Maya hanya mengangguk seraya menyusutkan air matanya dengan punggung tangannya.
Keduanya terdiam untuk beberapa saat.
"Tidurlah, kau pasti sudah lelah kan," bisik Masumi lirih ketika Maya sudah berhenti menangis. Istrinya itu masih terbaring di atas tubuhnya dengan wajah tersuruk di lehernya.
"Aku belum mengantuk," jawab Maya lirih.
"Apa kau mau menonton drama?" Masumi menawarkan. Biasanya drama selalu sukses memperbaiki suasana hati Maya yang sedang sedih tapi kali ini Maya menggeleng.
"Kau mau apa?" Tanya Masumi lembut dengan masih membelai punggung Maya.
"Entahlah, kira-kira apa yang bisa kita lakukan sampai aku mengantuk?" Tanya Maya.
Masumi menarik sudut bibirnya menjadi seringai tipis, benaknya membayangkan sesuatu.
"Apa?" Maya mengangkat wajahnya dan menatap suaminya yang kemudian mendesah panjang.
"Aku memikirkan sesuatu tapi aku tidak yakin," jawab Masumi.
"Apa itu?"
Masumi meraih wajah Maya dan mendekatkan bibirnya pada telinga istrinya, Maya langsung tergelak.
"Kau malah menertawakanku?!" Masumi mengangkat kepalanya untuk melihat Maya yang tertawa. Tiba-tiba Maya mencium leher Masumi, membuat suaminya terkejut.
"Hei," Masumi memperingatkan.
"Kenapa? Kau mau ini kan?" Maya mengangkat wajahnya dan berbisik di telinga suaminya lalu menciumi sepanjang garis rahang Masumi.

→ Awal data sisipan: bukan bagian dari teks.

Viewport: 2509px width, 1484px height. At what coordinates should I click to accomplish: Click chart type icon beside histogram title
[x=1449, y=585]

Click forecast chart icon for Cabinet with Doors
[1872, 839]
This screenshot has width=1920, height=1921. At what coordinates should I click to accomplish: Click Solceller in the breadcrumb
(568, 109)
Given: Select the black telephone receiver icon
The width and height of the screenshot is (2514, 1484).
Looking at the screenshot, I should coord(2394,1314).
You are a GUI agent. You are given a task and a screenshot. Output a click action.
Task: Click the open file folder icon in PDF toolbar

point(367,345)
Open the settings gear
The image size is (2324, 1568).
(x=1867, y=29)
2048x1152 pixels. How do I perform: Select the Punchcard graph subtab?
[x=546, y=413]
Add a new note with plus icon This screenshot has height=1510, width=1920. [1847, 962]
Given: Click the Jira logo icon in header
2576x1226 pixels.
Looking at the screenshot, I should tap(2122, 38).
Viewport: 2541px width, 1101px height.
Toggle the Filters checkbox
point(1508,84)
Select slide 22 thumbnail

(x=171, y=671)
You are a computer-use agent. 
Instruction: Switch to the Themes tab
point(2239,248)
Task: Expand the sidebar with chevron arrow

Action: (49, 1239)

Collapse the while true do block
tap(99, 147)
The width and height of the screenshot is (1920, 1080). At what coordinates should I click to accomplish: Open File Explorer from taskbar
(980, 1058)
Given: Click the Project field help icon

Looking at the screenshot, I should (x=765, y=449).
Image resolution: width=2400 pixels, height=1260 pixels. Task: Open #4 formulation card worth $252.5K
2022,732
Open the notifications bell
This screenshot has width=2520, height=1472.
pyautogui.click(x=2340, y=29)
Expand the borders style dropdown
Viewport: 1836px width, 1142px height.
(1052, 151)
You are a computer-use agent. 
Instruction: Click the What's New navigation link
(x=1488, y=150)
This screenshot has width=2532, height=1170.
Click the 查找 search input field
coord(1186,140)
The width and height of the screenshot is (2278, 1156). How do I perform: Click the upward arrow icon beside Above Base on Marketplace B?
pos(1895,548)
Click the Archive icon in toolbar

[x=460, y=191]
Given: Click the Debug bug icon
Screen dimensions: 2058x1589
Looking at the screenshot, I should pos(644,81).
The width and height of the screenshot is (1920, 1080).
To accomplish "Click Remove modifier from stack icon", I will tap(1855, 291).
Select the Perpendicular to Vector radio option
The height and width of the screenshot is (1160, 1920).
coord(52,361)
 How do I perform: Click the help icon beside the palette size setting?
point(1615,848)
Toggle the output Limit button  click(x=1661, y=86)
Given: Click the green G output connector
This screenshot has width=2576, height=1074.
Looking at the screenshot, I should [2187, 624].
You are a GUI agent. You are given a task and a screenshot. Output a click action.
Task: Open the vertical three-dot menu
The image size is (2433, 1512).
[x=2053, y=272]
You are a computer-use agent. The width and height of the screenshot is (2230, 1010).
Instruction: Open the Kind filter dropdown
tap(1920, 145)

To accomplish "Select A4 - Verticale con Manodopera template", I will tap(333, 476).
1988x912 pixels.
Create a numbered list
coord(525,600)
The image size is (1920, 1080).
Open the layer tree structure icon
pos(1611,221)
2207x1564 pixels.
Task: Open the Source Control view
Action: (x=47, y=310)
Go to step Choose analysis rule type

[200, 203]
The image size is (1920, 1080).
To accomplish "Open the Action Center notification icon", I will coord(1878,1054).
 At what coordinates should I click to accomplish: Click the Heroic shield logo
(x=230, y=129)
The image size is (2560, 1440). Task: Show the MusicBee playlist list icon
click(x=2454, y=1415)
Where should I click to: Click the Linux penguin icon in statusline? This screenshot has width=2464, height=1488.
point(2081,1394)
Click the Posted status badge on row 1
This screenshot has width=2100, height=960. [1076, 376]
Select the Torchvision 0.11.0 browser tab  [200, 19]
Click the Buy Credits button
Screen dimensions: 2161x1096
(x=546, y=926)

"Hhhmmm, Maya...?" Masumi masih berusaha mengendalikan dirinya, dia tidak yakin Maya sudah siap melakukannya.
Maya menyangga kedua tangannya di kedua sisi wajah Masumi, membuat rambutnya jatuh tergerai di kedua sisi wajahnya. Mata mereka saling menatap, "Aku baik-baik saja," gumam Maya dan dia merendahkan wajahnya, dalam sekejap bibirnya menekan lembut bibir suaminya.
Masumi merasakan kelembutan bibir Maya yang mencumbunya. Hasratnya mulai terbakar. Sudah cukup lama dia menahan diri. Masumi hilang kendali ketika cumbuan keduanya semakin dalam. Tanpa melepaskan bibir Maya, Masumi merengkuh tubuh istrinya dan berguling ke samping. Maya terbaring di bawahnya dengan napas tak beraturan. Masumi merenggangkan pelukannya.
"Aku merindukanmu," bisik Masumi di bibir istrinya.
Maya hanya tersenyum dan ketika Masumi kembali mencumbu bibirnya, Maya melupakan semua hal yang mengganggunya tentang Shiori dan Yurie.
"Ahh," Maya mengerang lirih ketika bibir Masumi mulai bergerak menyusuri garis wajahnya, mencumbui lehernya hingga ke bahunya yang masih tertutup gaun tidur. Masumi menegakkan tubuhnya dan duduk di sebelah Maya, menarik istrinya untuk duduk dihadapannya. Matanya gelap penuh hasrat memandang Maya yang pipinya merona segar karena kelembutannya tadi.
"Gaun tidurmu cantik, tapi maaf sayang aku tidak suka kau memakainya malam ini," Masumi berbisik lalu menyeringai tipis dan tangan Masumi dengan lincah membuka gaun tidur istrinya dan melemparkannya ke lantai.
"Jangan memandangiku seperti itu," lirih Maya malu ketika Masumi menatap tubuh polosnya.
Dengan lembut Masumi meraih dagu Maya dan mengangkat wajah malu istrinya, memberinya kecupan singkat.
"Kau cantik sekali,"
Dan Maya kembali melupakan semuanya ketika Masumi kemudian membuka piyamanya dan memeluknya. Setiap sentuhan Masumi membuat Maya merasa begitu dicintai. Kelembutan Masumi menaklukkannya. Membawanya ke dunia indah milik mereka berdua. Hanya milik mereka.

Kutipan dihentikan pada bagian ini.